If you’re compiling shaders at runtime that’s easier and faster to do with NVRTC.
I’m doing both. The core programs are built by the project, the bindless callable programs for my material hierarchy are built with NVRTC at runtime, depending on the scene contents.
Though that also requires the OptiX, CUDA and my renderer’s headers on the target machine.
My renderer architecture looks basically like the block diagram at the end of this page:
https://github.com/nvpro-samples/optix_advanced_samples/tree/master/src/optixIntroduction
When having runtime generated bindless callable programs for each unique material shader, the closest hit program does more calls than in those examples, but the fixed function code for BSDF sampling and evaluation and light sampling is just the same structure, I just have many more of them in my MDL capable renderer.
This is the most flexible and smallest OptiX kernel for that amount of features I could come up with.
This approach allows all kinds of light transport algorithms, because I can sample and evaluate BSDFs and lights not only inside the closest hit program domain.
EDIT: Related discussion:
https://devtalk.nvidia.com/default/topic/1030935/what-is-the-best-practice-of-implementing-shader-graph-in-optix-/
The previous mindset of renderer architectures was to avoid tracing rays at all costs because that was the most expensive operation. Now that ray traversal and triangle intersection is hardware accelerated, that is no longer true. The recommendation is always to make the shading as efficient as possible, which is more important now than in the past.

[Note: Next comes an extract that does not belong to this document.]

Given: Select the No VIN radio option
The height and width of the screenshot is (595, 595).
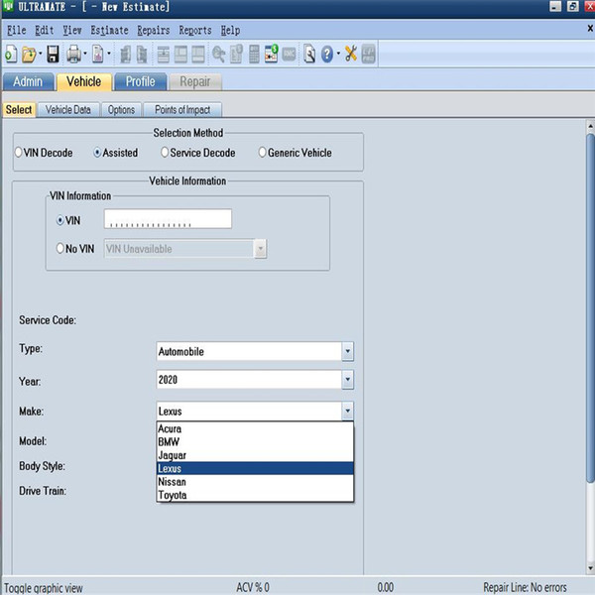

The OptiX SDK CMakeLists.txt containss this option to switch compilers:
# Select whether to use NVRTC or NVCC to generate PTX
set(CUDA_NVRTC_ENABLED ON CACHE BOOL "Use NVRTC to compile PTX at run-time instead of NVCC at build-time")
I have not used that option: -std=c++14. I would have written your function as
RT_FUNCTION float spd_value_at(int spd, float lambda)
{
// ...
const float f0 = rtBufferId<float, 1>(spd)[i0]; // When possible spread these two memory reads out.
const float f1 = rtBufferId<float, 1>(spd)[i1];
return optix::lerp(f0, f1, t); // This uses one multiplication less than your code.
}
This is all guesswork. I would need to try myself what happens when using buffer IDs as parameters.
Instead of buffers have you considered using 1D textures (via bindless texture IDs) with linear filtering and wrap mode clamp_to_edge for that data? The linear filtering is for free then.